Your task: Transcribe only the lines from the one containing "Screen dimensions: 998x1204" through the final line of the entries below, exactly, and exclude the pictures.
─── Exercise data
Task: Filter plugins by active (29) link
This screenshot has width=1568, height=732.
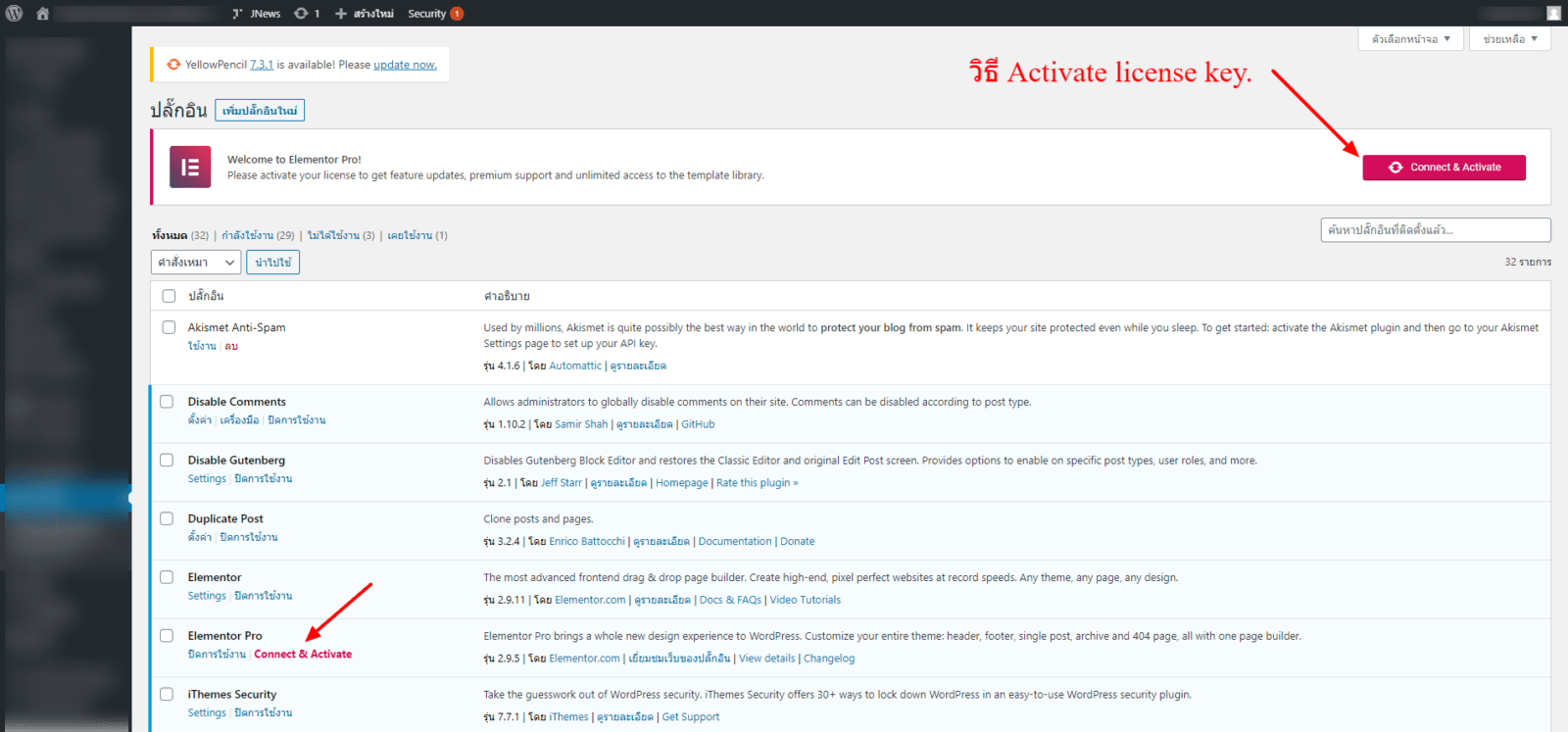Action: [258, 235]
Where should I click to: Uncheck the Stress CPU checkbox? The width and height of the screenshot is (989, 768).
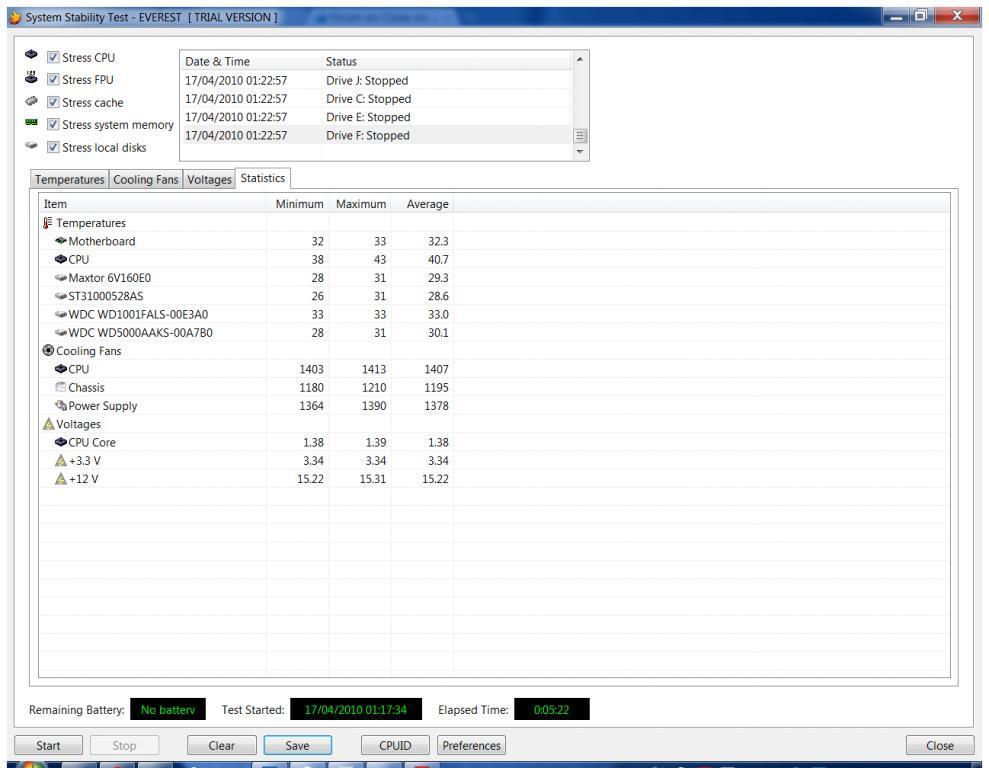coord(53,58)
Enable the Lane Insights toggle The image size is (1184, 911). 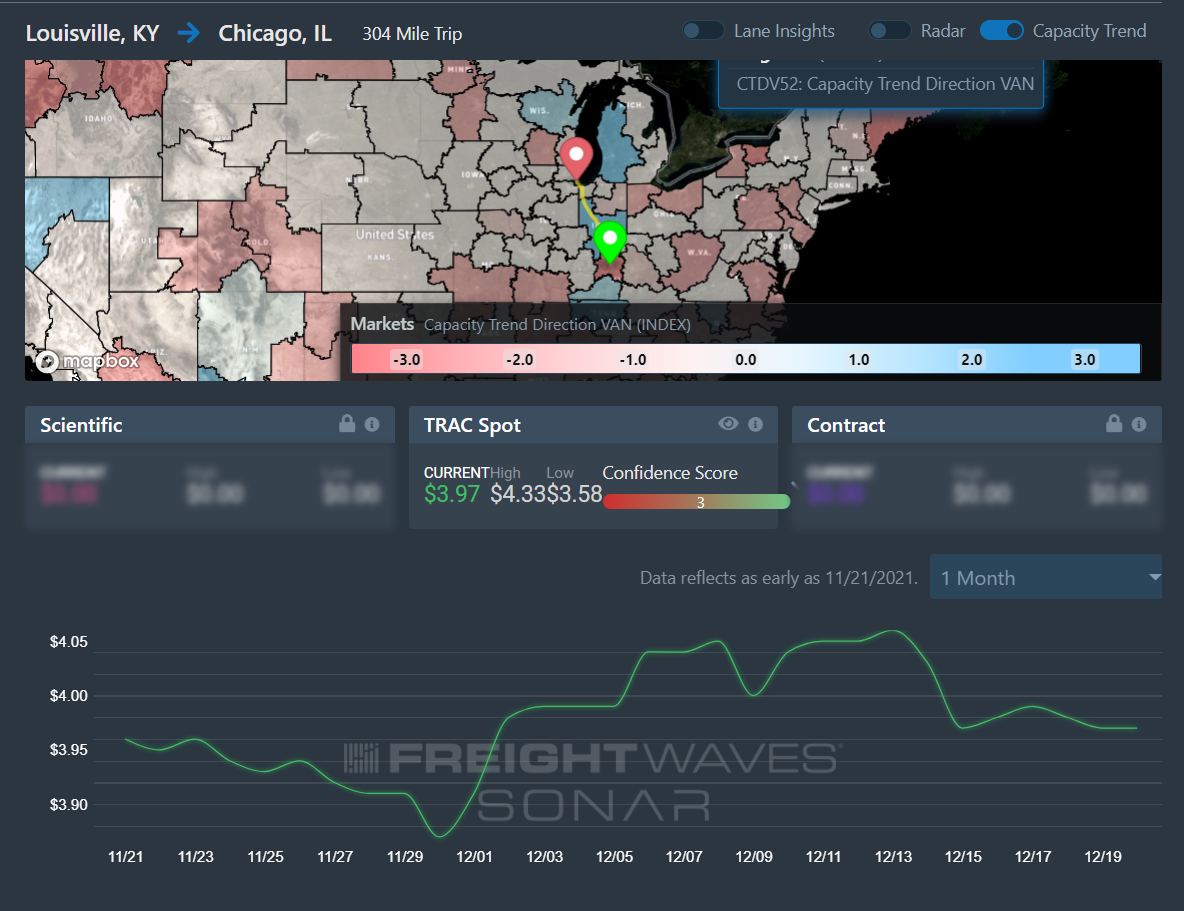(x=703, y=31)
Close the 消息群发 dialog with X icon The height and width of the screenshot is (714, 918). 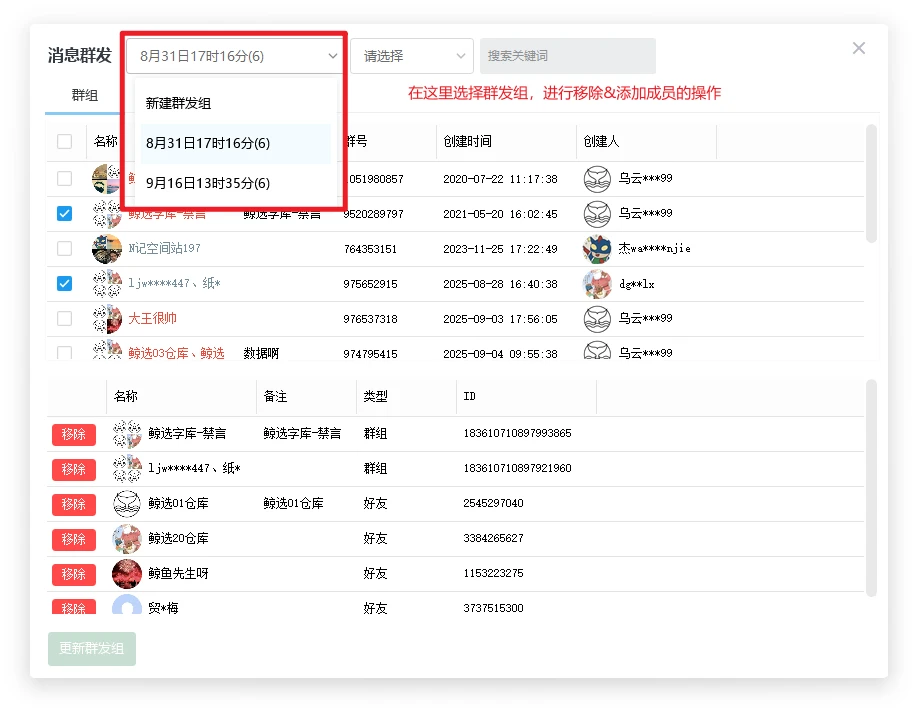click(x=858, y=48)
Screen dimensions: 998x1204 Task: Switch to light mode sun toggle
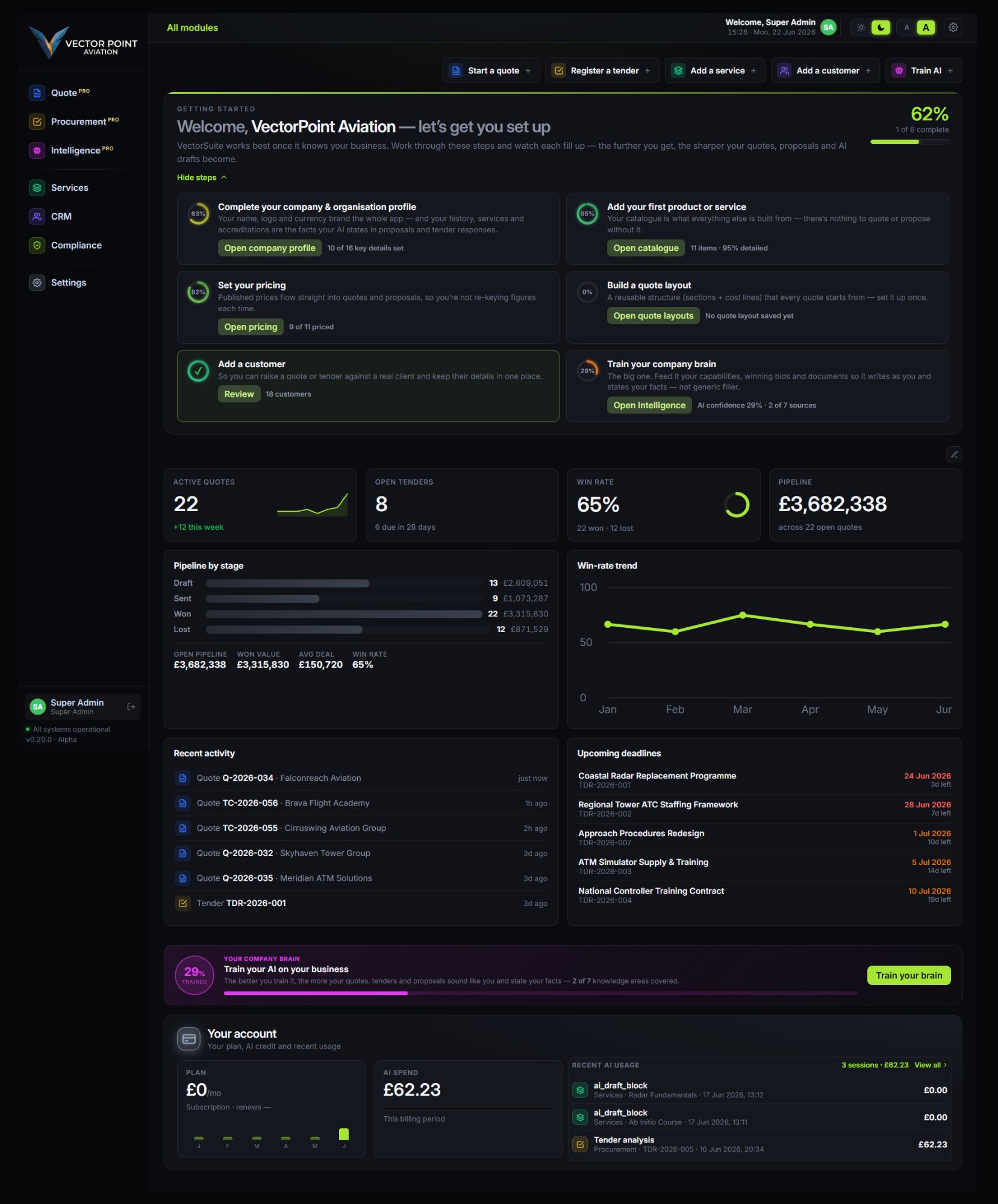coord(861,28)
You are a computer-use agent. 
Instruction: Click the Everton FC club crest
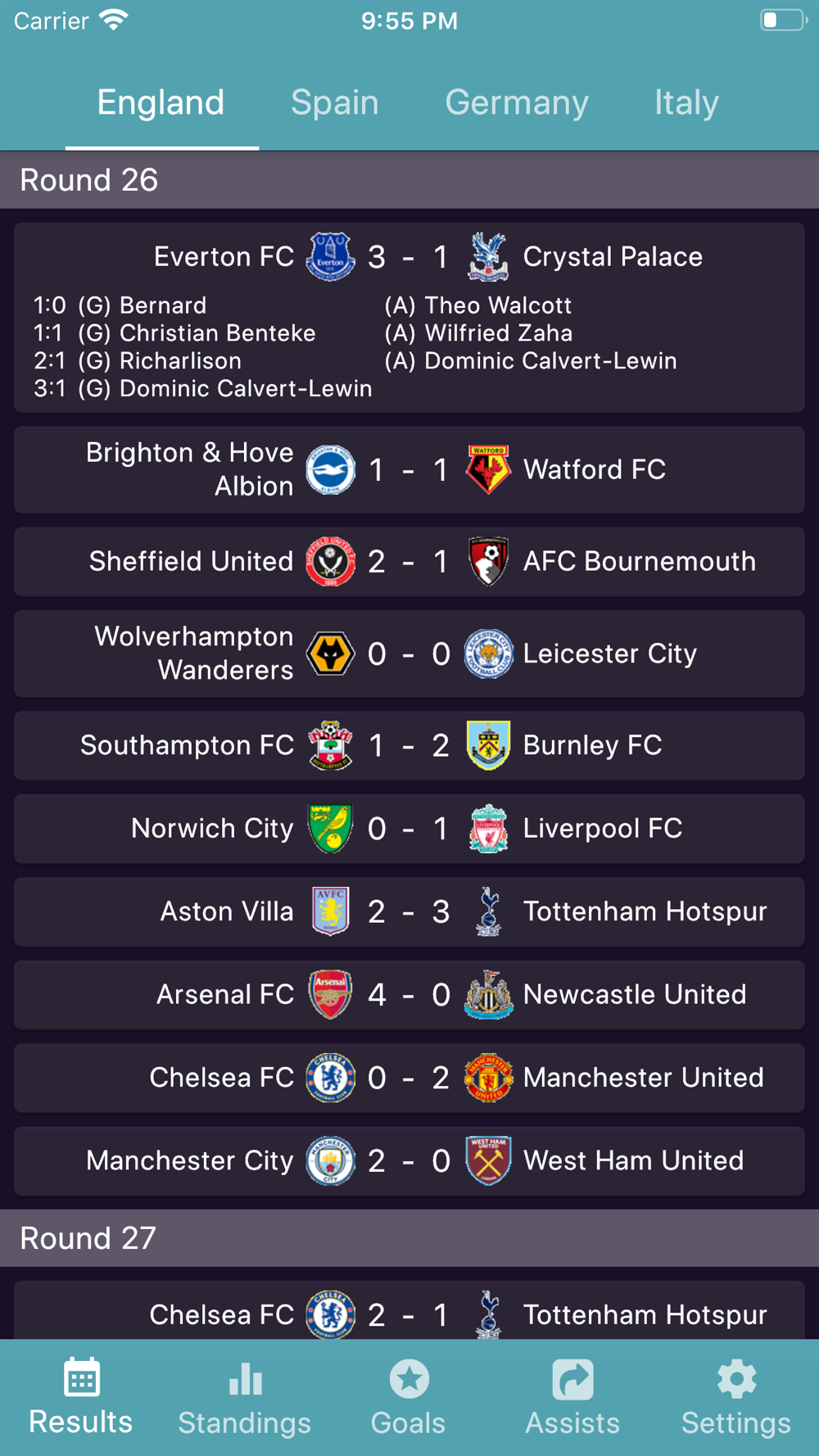coord(330,257)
──────
Problem solution:
Screen dimensions: 998x1204 Task: Switch to light mode sun toggle
coord(861,28)
You are a computer-use agent. 
Instruction: Click the Everton FC club crest
coord(330,257)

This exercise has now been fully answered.